- _INSTRUCTIONS TO FOLLOW_
Write out the full listing again, exactly as it stands.

- _DATA FOR THIS TASK_
——————————
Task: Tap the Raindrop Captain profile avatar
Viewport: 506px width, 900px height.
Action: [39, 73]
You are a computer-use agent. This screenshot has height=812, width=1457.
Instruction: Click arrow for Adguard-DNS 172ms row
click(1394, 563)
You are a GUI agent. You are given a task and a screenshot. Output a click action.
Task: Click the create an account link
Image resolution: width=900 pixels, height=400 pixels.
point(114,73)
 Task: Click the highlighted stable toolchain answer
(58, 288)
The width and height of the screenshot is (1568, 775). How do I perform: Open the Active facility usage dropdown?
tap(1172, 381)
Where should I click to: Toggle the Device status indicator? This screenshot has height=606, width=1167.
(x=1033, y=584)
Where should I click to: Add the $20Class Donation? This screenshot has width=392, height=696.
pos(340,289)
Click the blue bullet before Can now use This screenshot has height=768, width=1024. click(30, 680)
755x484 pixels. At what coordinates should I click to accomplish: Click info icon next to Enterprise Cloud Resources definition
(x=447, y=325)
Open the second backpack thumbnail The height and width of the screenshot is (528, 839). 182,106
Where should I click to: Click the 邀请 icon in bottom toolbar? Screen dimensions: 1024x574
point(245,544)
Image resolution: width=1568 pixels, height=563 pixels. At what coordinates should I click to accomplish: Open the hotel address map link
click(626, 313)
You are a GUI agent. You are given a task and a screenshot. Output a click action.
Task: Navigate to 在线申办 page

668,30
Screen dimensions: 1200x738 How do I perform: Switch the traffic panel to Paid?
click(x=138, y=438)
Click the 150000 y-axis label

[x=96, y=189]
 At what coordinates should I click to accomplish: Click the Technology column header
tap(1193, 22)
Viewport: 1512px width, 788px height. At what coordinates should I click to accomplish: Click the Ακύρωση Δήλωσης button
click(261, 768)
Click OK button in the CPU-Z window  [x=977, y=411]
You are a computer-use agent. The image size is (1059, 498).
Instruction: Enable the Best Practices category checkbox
——————————
- _RESPONSE TO THE TASK_
Task: Tap the Raindrop Captain profile avatar
Viewport: 506px width, 900px height.
Action: [39, 73]
You are a computer-use agent. This screenshot has height=812, width=1457.
Instruction: Click arrow for Adguard-DNS 172ms row
click(1394, 563)
You are a GUI agent. You are given a task and a screenshot. Output a click action.
Task: Click the create an account link
Image resolution: width=900 pixels, height=400 pixels.
point(114,73)
 Task: Click the highlighted stable toolchain answer
(58, 288)
The width and height of the screenshot is (1568, 775). How do I perform: Open the Active facility usage dropdown?
tap(1172, 381)
Where should I click to: Toggle the Device status indicator? This screenshot has height=606, width=1167.
(x=1033, y=584)
Where should I click to: Add the $20Class Donation? This screenshot has width=392, height=696.
pos(340,289)
Click the blue bullet before Can now use This screenshot has height=768, width=1024. click(30, 680)
755x484 pixels. At what coordinates should I click to accomplish: Click info icon next to Enterprise Cloud Resources definition
(x=447, y=325)
Open the second backpack thumbnail The height and width of the screenshot is (528, 839). 182,106
Where should I click to: Click the 邀请 icon in bottom toolbar? Screen dimensions: 1024x574
point(245,544)
Image resolution: width=1568 pixels, height=563 pixels. At what coordinates should I click to accomplish: Open the hotel address map link
click(626, 313)
You are a GUI agent. You are given a task and a screenshot. Output a click action.
Task: Navigate to 在线申办 page

668,30
Screen dimensions: 1200x738 How do I perform: Switch the traffic panel to Paid?
click(x=138, y=438)
Click the 150000 y-axis label

[x=96, y=189]
 At what coordinates should I click to accomplish: Click the Technology column header
tap(1193, 22)
Viewport: 1512px width, 788px height. At what coordinates should I click to accomplish: Click the Ακύρωση Δήλωσης button
click(261, 768)
Click OK button in the CPU-Z window  [x=977, y=411]
You are a computer-use agent. The image size is (1059, 498).
Instruction: Enable the Best Practices category checkbox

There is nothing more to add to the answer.